I'm "bumping" this thread up because I was hoping some more American speakers would give their two cents on the subject, in 2015.

I always thought *ænt* (which usually sounds like *eənt *in AmE) was the predominant American pronunciation, as corroborated by the Oxford Learner's Dictionary (which only mentions */ænt/* in AmE, while they usually give plenty of possible pronunciations for other words, such as */ɔːf/* and */ɑːf/* for the word _off_) and also other blogs (such as this one, whose author claims _"The first (ANT) is by far the predominant American pronunciation. The second (AHNT) is common in the Northeast, some Southern dialects, and among African Americans"_).

My college English teacher from the United States once used the word _aunt _and she pronounced it */ahnt/* (or possibly */awnt/*, I'm never really sure because of that _cot-caught_ merger thing!), and I thus automatically assumed (most likely mistakenly) that she was from the Northeast, since this is what most articles seem to imply on the Internet. However, after reading through this thread, I feel like most members pronounce _aunt _either as */ahnt/* or */awnt/*, which I find most interesting!

I haven't given it a thought for a while, but I'm going back to this question after watching an episode of a TV show called _Once Upon A Time_ with my American girlfriend. The show has a very peculiar setting, which might (possibly?) affect the actors' pronunciation of the word. It takes place in a fantasy land with fairy tales characters, but most of them speak with an American accent (think of Disney fairy tales movies, in which most voice actors are American despite the fantasy-Middle Ages setting).

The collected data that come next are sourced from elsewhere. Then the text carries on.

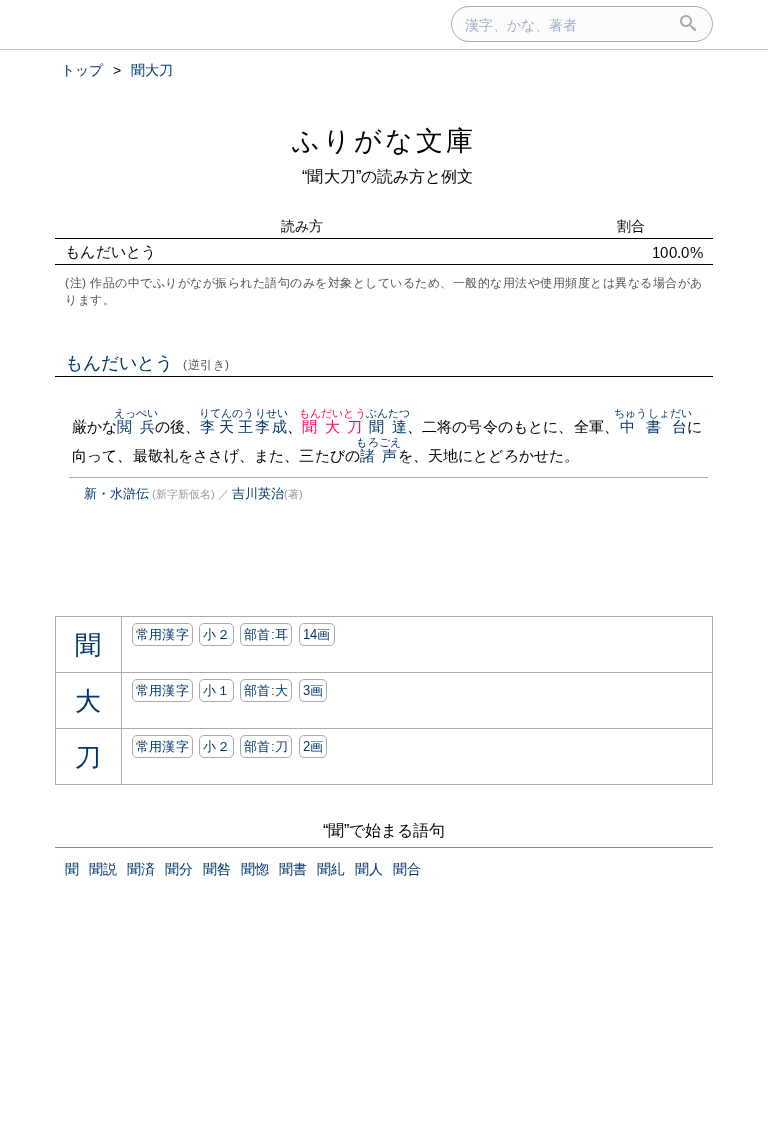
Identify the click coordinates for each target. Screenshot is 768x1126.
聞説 (103, 869)
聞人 (369, 869)
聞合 (407, 869)
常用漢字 (162, 634)
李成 (271, 426)
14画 (317, 634)
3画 (313, 690)
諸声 (378, 455)
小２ (216, 634)
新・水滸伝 (116, 493)
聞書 (293, 869)
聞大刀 (332, 426)
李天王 (227, 426)
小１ (216, 690)
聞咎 (217, 869)
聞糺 (331, 869)
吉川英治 (258, 493)
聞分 (179, 869)
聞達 (388, 426)
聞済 (141, 869)
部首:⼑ (266, 746)
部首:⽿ (266, 634)
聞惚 (255, 869)
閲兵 (136, 426)
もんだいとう (147, 363)
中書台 (653, 426)
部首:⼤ (266, 690)
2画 (313, 746)
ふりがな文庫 (384, 140)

The word _aunt _was pronounced repeatedly by four different actors, and all of them pronounced it */ahnt/* (or maybe */awnt/*, it's still hard for me to make out the difference, but definitely not */ænt/*). I wanted to get this straight, so I looked up al the actors on Wikipedia, and it turns out one is from California, one from Texas, one from Illinois and one from Australia (but still does a perfect American accent).

I thought the fantasy setting might have prompted the actors to "posh up" their accent a little bit, but if it had been so, they would have probably pronounced other words (such as _can't_) the British way, but they don't. It's also a possibility that all four actors "agreed" to stick to one pronunciation, so that the whole dialogue sounds more coherent.

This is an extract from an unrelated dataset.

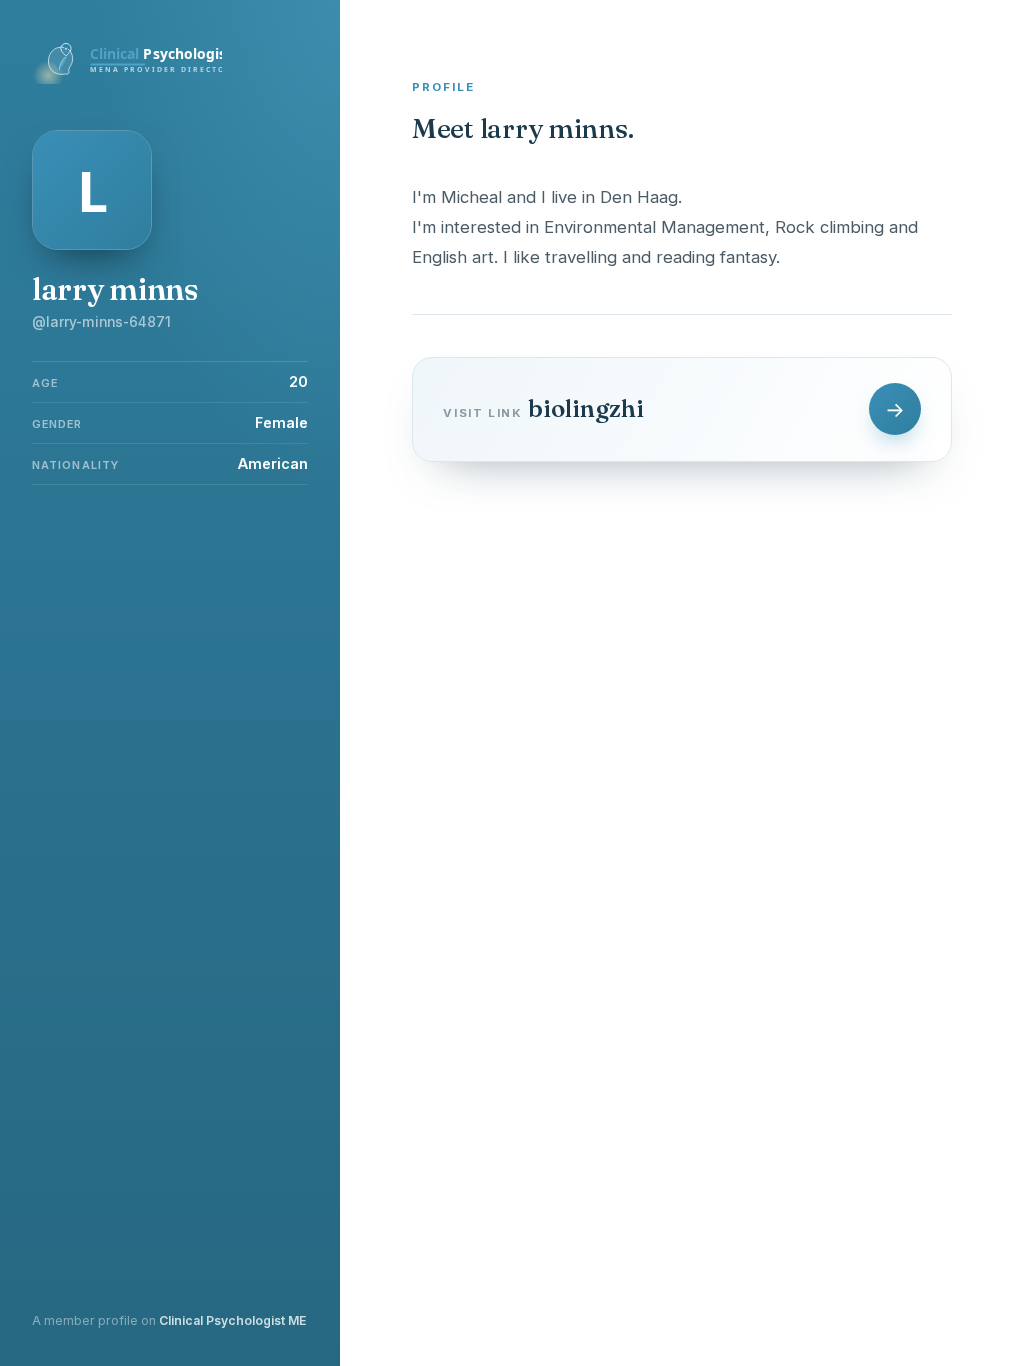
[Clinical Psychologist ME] (127, 78)
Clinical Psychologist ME (232, 1320)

So, would anyone else like to comment on this? I've learned English with American people and media, but since the word _aunt _is a word I hardly ever hear on a regular basis, I always stuck to what US dictionaries suggested. However, I've come to realize that on the few occasions I've heard the word _aunt_, it was hardly ever pronounced */ænt/*, so I've figured I might as well go for the */ɔːnt/–/ɑːnt/* pronunciation.


----------



## Juhasz

I'd assume the consistent pronunciation of aunt was either coincidence, or that the director (rather than the actors) decided that the displaced inhabitants of that fairy-tale land should all speak with the same accent, or that, since they've been displaced to Maine (I too have a girlfriend who urges me to watch this show), they should speak with a slight New England accent.  

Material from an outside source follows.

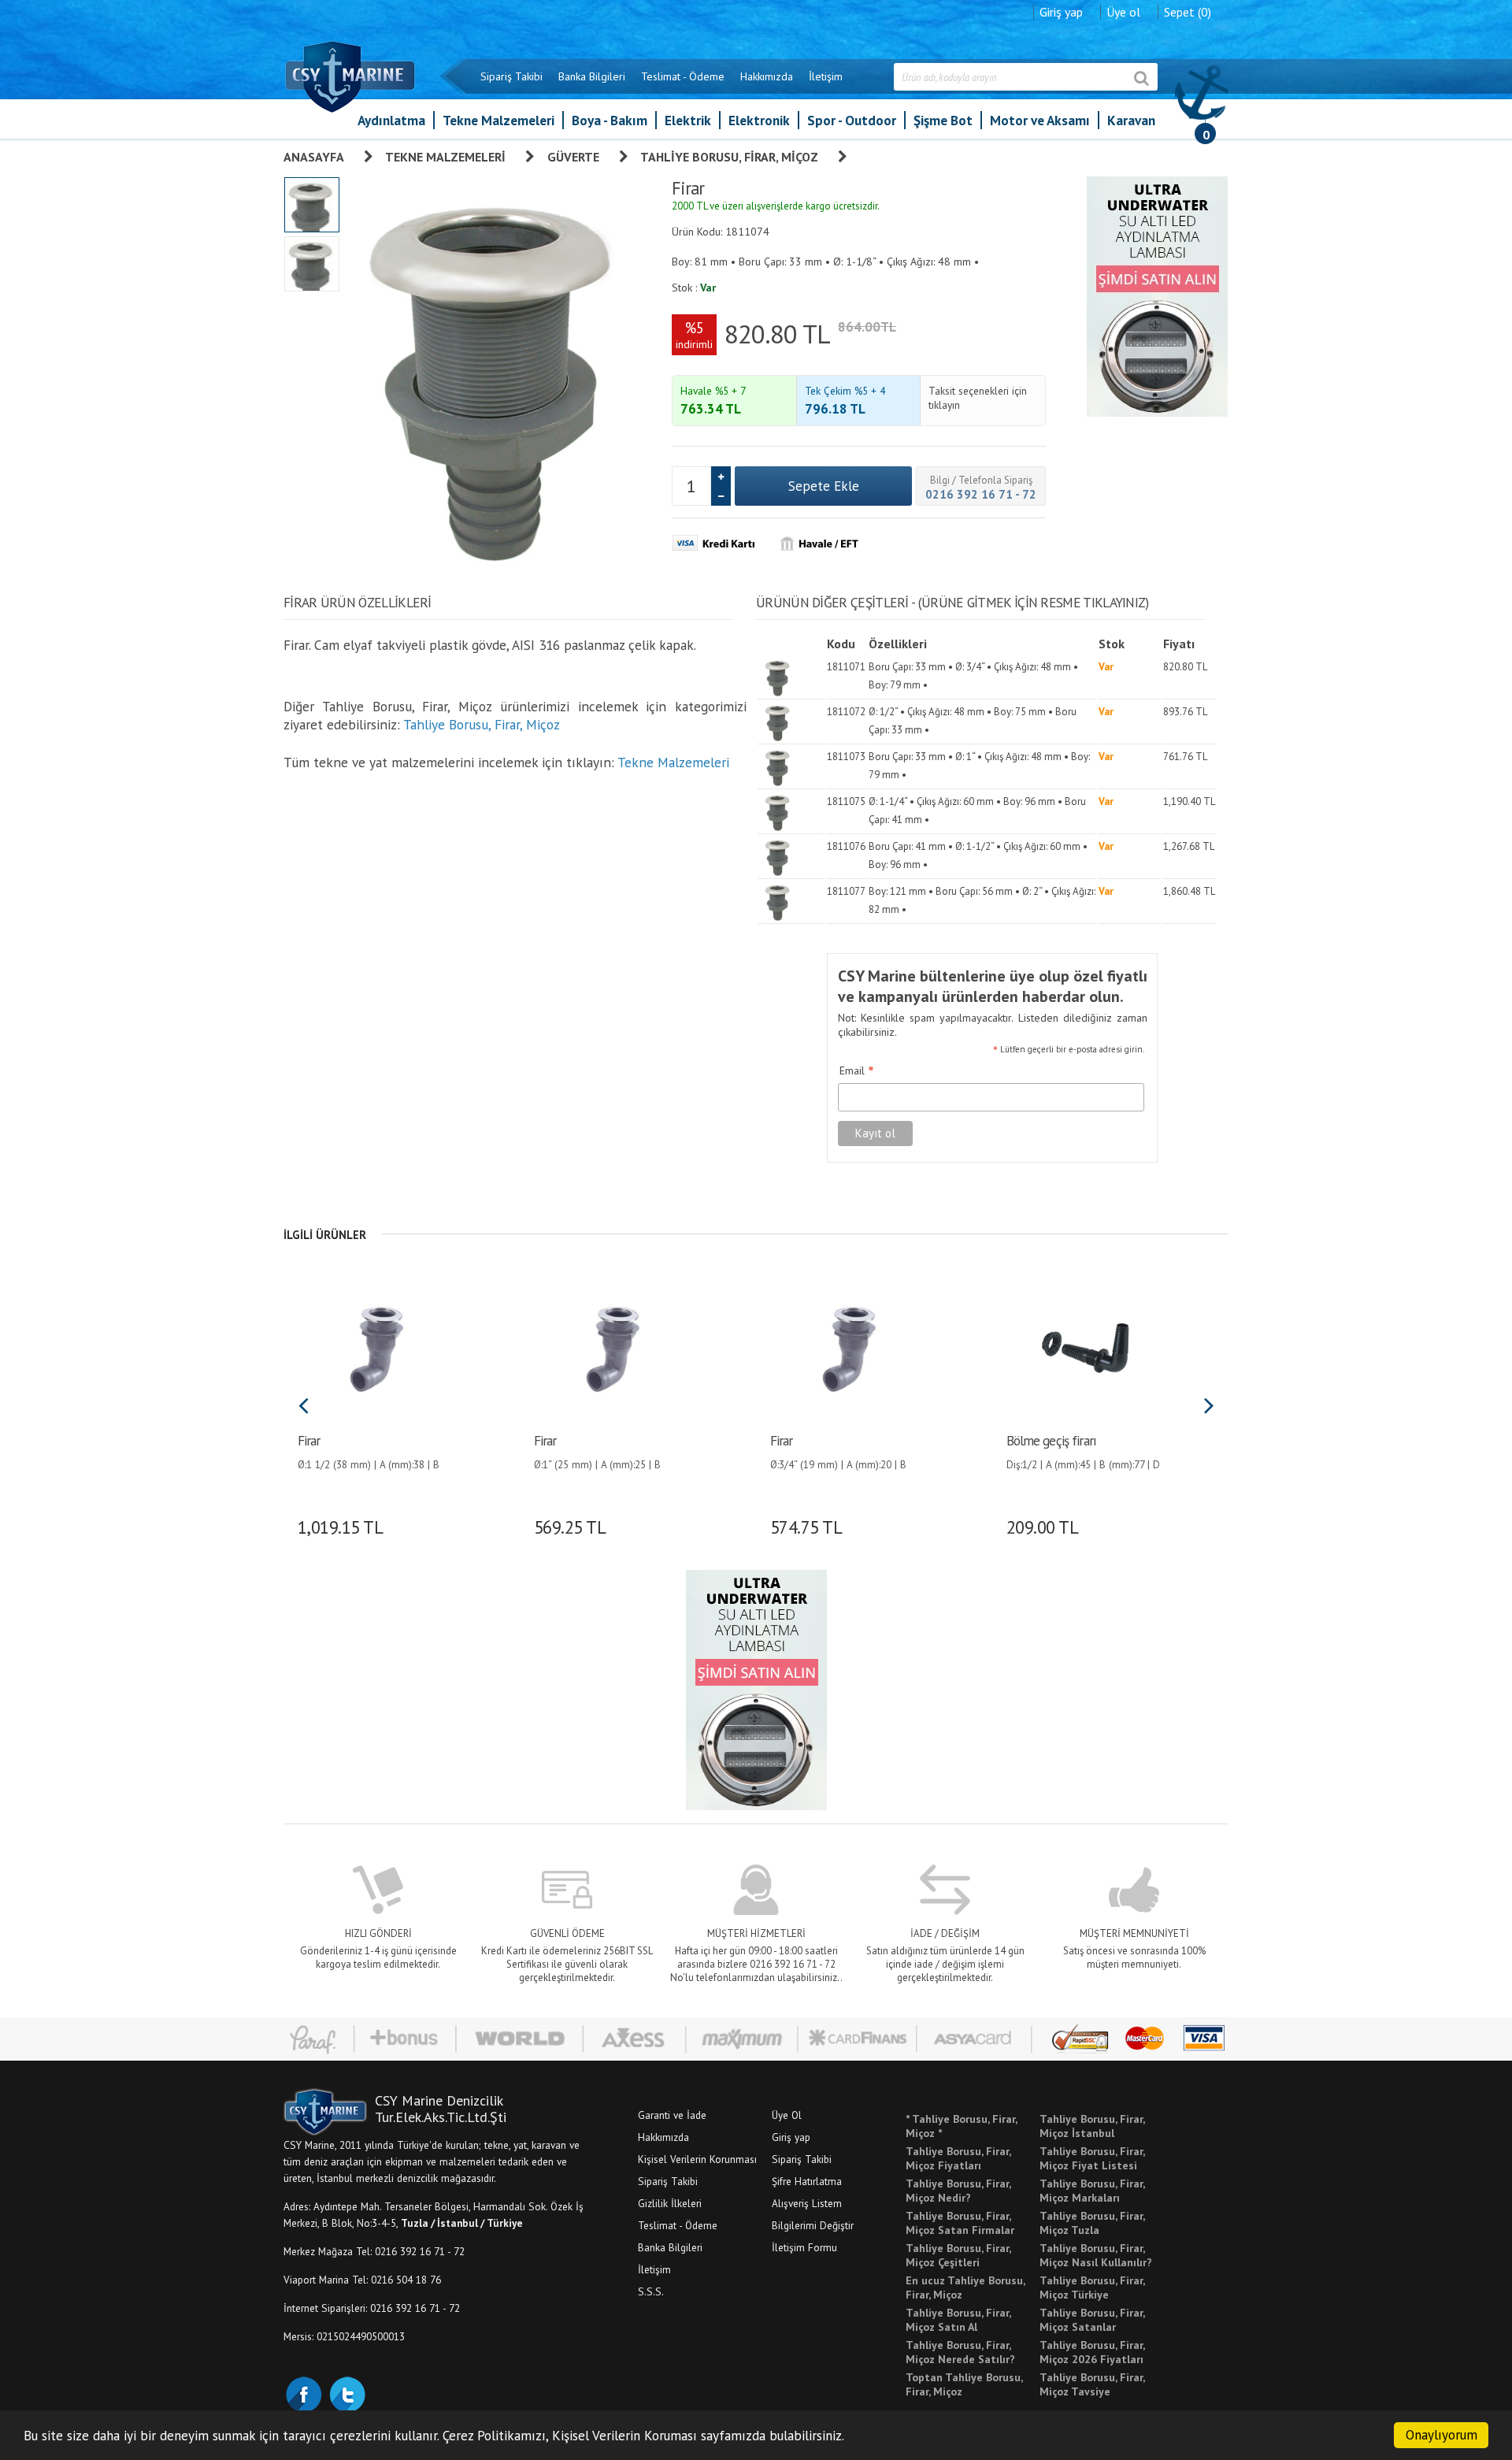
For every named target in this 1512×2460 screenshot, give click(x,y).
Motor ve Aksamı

It's possible that the director believed that the /ahnt/ pronunciation would sound more posh, and this explanation is in no way undermined by the actors' normal pronunciation of _can't_.  A British pronunciation of _can't _(which, I'm assuming you take to rhyme with /ahnt/) does not make an American English speaker sound posh; it would make her sound ridiculous.  That is to say, /ahnt/ is a common, if sometimes higher-class, pronunciation of _aunt _in American English, but in no dialect of American English (except the extinct Trans-Atlantic accent) do speakers pronounce _can't_ /cahnt/.


----------



## london calling

moirag said:


> petereid
> -you have left me gorbsmarked! And here was me thinking arl arlong that the modern tendency was to northernness - apparently no-one says "charnce" nowadays! I´ve never met anyone north of Leyburn that says "aren´t" for "aunt" or, God forbid-"glarsses"!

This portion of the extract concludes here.